Non è la prima volta che ciò accade in relazione alla galassia delle società partecipate e del suo top management: l’attuale presidente del Milan Scaroni è già stato riconosciuto come innocente al termine del processo sul caso Saipem-Algeri mentre la procura di Milano aveva dovuto già subire un verdetto sfavorevole vedendo il proprio “teorema” smontato al termine del caso di Riccardo Orsi, ad di Finmeccanica (predecessore di Leonardo) dal 2011 al 2013, anno in cui fu arrestato per l’accusa di aver intascato delle  tangenti pagate dal governo indiano come intermediazione per l’acquisto di elicotteri prodotti da AgustaWestland. Nel 2019 la Cassazione ha definitivamente prosciolto l’ex ad Orsi da ogni accusa in tal senso.
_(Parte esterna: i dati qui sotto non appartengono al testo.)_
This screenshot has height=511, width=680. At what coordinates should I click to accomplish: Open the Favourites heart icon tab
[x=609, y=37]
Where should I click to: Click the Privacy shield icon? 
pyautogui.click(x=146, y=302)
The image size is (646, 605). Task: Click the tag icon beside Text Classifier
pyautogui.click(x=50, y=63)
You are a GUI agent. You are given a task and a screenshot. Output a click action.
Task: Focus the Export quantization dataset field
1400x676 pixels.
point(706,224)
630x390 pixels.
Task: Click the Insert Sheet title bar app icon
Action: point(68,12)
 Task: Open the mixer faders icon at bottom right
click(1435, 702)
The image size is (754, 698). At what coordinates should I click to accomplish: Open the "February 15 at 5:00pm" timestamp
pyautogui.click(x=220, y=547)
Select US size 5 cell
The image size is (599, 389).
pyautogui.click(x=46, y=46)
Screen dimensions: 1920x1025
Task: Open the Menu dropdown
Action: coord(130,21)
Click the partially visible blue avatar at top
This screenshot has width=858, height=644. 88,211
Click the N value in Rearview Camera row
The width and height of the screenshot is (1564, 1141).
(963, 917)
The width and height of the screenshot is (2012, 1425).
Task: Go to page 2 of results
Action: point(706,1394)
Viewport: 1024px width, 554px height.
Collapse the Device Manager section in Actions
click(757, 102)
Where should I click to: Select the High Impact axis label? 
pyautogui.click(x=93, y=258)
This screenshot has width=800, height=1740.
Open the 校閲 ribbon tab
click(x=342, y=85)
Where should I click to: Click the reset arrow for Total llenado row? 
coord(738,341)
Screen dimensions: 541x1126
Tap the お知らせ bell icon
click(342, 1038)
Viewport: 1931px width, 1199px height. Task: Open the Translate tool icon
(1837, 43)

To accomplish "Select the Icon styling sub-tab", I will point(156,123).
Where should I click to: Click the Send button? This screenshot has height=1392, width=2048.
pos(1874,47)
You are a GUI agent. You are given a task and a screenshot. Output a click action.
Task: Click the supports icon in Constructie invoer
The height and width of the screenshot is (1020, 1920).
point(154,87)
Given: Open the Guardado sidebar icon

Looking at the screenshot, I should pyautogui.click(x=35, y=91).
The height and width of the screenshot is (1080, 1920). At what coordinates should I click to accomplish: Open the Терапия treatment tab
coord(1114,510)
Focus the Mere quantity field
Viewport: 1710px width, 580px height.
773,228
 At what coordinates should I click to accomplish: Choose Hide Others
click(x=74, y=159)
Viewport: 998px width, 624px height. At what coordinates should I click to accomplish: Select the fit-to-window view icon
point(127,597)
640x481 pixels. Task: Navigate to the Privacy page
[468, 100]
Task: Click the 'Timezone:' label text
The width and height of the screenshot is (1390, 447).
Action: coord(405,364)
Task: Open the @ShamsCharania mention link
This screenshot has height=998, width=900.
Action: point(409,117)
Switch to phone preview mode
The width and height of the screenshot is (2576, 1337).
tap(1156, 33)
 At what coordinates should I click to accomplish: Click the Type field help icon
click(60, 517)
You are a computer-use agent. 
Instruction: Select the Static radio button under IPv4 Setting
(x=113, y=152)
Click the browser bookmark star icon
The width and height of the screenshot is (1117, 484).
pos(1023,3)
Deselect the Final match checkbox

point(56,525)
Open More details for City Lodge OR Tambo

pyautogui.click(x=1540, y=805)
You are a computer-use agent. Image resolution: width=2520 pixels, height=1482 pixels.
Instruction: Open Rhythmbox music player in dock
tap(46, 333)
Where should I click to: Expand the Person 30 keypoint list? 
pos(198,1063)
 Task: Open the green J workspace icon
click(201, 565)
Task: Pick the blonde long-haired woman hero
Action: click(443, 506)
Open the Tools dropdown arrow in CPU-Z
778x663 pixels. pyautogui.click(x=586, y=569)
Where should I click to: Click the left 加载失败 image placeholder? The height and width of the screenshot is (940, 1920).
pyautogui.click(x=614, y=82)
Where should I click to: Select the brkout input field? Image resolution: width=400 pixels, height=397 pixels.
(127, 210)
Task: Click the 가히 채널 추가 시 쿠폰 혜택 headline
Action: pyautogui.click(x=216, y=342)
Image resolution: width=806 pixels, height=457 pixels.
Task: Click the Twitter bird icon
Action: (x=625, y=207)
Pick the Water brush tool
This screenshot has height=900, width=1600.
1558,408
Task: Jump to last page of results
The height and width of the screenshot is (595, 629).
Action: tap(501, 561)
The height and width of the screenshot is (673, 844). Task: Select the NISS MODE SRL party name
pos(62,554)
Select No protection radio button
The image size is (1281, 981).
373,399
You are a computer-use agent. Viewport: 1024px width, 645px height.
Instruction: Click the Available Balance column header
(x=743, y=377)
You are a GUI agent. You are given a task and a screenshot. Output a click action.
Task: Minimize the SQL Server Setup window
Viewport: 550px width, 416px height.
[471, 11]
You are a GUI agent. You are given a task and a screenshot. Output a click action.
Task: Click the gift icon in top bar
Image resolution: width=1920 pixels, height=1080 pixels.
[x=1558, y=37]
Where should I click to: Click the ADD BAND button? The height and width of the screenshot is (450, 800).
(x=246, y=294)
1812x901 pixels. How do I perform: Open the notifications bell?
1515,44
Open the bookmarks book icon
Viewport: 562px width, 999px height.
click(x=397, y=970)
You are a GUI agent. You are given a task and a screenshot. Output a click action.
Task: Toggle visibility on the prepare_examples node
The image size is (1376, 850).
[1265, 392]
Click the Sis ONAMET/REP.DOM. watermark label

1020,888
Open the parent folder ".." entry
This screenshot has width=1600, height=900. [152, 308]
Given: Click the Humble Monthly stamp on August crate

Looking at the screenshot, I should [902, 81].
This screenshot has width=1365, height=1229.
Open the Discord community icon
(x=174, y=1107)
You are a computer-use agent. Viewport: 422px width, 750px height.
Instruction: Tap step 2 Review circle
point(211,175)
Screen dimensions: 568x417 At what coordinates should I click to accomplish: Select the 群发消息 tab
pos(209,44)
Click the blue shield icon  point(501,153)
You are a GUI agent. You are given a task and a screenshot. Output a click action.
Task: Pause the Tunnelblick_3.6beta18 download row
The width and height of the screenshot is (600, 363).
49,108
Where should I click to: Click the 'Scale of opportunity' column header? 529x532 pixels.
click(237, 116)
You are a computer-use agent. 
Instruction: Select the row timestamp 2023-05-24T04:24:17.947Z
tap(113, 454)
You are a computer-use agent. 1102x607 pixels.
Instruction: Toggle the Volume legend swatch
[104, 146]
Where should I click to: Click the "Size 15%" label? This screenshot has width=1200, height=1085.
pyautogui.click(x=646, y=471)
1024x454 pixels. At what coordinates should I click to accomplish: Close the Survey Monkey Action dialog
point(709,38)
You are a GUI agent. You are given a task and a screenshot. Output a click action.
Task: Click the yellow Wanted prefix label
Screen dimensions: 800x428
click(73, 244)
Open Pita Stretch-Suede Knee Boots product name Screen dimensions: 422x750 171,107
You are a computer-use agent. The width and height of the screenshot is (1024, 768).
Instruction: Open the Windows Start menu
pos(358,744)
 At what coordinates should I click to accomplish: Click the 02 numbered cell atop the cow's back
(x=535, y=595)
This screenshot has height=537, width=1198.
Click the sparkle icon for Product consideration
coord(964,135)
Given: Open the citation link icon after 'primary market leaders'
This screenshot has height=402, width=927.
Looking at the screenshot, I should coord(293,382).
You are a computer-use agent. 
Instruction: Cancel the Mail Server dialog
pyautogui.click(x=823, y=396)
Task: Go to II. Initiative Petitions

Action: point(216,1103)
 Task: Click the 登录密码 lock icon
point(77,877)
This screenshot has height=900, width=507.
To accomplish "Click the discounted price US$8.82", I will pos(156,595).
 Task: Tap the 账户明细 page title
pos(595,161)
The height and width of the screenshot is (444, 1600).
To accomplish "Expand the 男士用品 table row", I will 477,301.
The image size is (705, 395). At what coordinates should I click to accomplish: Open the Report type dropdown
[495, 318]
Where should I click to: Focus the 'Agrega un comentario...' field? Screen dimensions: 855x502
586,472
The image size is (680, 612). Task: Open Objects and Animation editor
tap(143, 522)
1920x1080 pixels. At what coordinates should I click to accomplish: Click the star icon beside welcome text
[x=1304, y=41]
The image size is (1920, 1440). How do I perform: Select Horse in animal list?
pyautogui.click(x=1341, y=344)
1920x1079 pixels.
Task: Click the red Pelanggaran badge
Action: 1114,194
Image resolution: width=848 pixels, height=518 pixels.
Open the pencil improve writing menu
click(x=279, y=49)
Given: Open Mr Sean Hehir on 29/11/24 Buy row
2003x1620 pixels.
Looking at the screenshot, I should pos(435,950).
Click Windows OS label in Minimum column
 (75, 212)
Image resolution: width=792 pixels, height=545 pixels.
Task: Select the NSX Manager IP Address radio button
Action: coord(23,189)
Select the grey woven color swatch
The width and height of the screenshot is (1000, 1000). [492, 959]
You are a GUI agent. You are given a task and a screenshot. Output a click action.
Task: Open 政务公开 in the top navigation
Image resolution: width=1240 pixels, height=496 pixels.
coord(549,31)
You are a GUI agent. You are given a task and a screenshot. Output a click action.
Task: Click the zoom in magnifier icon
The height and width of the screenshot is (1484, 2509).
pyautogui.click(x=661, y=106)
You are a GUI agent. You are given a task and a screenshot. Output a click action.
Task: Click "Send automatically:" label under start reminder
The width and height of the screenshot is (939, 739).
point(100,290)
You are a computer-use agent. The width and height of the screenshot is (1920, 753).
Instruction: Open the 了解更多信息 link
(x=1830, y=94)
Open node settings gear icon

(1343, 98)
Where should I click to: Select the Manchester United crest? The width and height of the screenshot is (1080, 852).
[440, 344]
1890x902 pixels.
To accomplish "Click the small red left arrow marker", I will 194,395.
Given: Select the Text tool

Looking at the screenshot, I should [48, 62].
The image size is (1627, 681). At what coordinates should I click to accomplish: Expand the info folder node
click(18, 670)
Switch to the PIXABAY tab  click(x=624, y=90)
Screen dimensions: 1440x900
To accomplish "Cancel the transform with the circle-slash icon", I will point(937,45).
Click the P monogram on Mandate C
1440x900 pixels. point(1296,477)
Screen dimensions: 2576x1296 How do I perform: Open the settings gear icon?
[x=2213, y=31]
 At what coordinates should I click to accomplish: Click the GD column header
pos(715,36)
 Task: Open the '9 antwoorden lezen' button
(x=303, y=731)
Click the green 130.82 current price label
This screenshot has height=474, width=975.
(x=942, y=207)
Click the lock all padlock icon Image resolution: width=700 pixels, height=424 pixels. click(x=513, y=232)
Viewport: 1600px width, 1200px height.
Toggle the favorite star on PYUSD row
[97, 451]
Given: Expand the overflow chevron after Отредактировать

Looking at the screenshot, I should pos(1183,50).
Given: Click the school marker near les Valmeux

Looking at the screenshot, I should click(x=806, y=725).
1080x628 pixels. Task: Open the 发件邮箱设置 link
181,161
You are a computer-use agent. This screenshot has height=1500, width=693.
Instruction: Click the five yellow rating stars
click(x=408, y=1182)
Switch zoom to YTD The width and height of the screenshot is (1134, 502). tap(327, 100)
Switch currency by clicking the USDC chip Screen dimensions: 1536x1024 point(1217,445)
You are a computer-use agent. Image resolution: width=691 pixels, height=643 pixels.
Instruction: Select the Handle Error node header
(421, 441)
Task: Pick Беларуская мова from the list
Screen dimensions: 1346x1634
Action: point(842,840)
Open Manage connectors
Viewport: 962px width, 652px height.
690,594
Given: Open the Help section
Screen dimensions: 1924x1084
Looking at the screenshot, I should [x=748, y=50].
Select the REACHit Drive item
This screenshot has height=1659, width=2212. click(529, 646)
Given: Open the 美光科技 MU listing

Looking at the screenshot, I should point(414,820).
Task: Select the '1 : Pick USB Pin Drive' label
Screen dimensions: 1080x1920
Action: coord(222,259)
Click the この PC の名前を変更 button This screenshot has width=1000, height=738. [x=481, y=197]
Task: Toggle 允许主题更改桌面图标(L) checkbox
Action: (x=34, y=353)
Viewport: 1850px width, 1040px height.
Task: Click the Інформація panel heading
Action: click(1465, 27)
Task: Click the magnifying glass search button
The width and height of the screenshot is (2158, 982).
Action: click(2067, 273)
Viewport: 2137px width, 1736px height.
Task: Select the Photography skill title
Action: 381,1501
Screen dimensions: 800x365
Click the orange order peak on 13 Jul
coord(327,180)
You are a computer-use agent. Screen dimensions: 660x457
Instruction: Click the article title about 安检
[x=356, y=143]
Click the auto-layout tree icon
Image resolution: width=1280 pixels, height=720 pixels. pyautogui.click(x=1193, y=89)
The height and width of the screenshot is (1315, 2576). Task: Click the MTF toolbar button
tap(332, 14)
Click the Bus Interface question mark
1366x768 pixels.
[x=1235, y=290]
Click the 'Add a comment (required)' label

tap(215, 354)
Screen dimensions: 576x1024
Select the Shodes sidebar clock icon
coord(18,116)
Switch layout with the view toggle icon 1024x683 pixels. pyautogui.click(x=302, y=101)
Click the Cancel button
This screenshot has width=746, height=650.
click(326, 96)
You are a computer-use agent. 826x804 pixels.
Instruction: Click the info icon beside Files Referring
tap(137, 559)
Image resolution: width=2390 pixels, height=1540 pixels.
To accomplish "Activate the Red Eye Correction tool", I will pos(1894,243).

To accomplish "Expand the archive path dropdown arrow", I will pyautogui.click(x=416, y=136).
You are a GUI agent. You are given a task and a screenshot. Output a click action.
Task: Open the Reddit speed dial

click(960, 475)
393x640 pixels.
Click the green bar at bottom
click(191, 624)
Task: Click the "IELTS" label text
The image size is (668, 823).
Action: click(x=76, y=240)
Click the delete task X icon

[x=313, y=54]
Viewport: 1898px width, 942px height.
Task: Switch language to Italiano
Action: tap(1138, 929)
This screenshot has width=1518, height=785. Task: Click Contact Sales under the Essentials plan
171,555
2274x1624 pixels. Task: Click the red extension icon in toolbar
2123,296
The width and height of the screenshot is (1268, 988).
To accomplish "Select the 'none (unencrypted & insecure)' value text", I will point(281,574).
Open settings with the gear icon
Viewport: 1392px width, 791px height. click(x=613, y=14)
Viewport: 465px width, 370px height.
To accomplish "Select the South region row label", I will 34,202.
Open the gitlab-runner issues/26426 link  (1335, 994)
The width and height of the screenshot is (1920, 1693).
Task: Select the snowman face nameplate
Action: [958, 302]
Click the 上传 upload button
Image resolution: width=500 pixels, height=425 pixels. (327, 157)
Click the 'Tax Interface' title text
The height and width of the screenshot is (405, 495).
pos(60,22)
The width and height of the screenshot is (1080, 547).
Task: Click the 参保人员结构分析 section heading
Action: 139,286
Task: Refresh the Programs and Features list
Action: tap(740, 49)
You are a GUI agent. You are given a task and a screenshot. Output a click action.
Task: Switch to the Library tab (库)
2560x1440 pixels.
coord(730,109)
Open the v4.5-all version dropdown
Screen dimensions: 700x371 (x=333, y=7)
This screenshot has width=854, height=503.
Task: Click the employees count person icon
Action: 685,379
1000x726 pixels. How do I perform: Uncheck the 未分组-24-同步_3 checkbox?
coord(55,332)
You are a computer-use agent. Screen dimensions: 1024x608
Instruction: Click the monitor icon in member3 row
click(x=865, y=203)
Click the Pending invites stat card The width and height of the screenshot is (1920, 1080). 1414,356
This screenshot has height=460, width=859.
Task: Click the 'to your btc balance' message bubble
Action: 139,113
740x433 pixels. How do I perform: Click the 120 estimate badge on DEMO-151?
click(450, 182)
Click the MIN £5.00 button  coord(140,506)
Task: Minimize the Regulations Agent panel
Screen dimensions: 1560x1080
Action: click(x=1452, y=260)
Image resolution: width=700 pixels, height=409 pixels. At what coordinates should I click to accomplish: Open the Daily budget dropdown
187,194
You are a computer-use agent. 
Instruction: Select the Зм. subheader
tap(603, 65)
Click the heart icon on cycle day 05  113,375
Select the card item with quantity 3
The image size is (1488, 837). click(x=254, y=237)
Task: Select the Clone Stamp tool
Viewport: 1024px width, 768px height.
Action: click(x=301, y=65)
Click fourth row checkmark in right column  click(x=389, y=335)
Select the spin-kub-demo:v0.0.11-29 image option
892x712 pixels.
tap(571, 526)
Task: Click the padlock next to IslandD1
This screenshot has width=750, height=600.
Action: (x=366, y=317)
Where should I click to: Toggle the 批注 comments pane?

E recentemente la stessa Leonardo è finita direttamente nel mirino dopo che il tribunale milanese ha inflitto una condanna a 6 anni di prigione e a una multa di 2,5 milioni di euro ciascuno Alessandro Profumo e Fabrizio Viola per i reati di aggiotaggio e di false comunicazioni sociali nel processo Monte dei Paschi.

La condanna di Profumo, ex ad di Mps e attualmente alla guida del gruppo di Piazza Montegrappa, è stata addirittura usata come motivazione per chiederne le dimissioni da Leonardo, con la giustificazione il caso Mps possa in qualche modo ripercuotersi sull’operatività della società e sui suoi risultati economici e produttivi. Ipotesi smentita dai fatti, come attestano i risultati garantiti dalla postura internazionale assunta da Leonardo negli ultimi mesi ed anni, la sua crescita in termini proiezione industriale, fatturato, valore aggiunto portato all’economia nazionale e all’occupazione. Recentemente Profumo ha fatto ricorso contro la sentenza in primo grado chiedendo la piena assoluzione e sottolineando che i reati di cui è stato imputato riguardano, sostanzialmente, errori e negligenze del vecchio management da lui portati allo scoperto assieme a Viola tra il 2012 e il 2015.

Il processo Eni-Nigeria, quello Saipem-Algeria, il caso Finmeccanica-India e quello Mps sono stati uniti dal fil rouge di un grande clamore mediatico a cui è stato associato un sostanziale processo di messa in discussione del valore per il sistema-Paese dell’azienda o dell’apparato i cui vertici sono stati chiamati a rispondere. Tale canovaccio si ripete anche nel caso Ilva, in cui l’ipotesi dell’associazione a delinquere, il persistente dibattito sul ruolo dell’acciaieria come inquinatore di ultima istanza e la grande pressione delle associazioni ambientaliste e della società civile hanno funto da volano per un’ulteriore mediatizzazione della questione, per un surplus di attenzione al versante economico, in ultima istanza per una condanna dura che può allontanare, piuttosto che risolvere, la riconquista di un futuro da parte di Taranto. Fare la politica economica nei tribunali è sempre rischioso: la presunzione di innocenza deve ispirare cautela e gradualismo, e i precedenti processi ai “campioni nazionali” insegnano che mettere nel centro del mirino un’azienda strategica rischia di essere giudiziariamente inconcludente e economicamente rischioso per l’Italia nel suo complesso.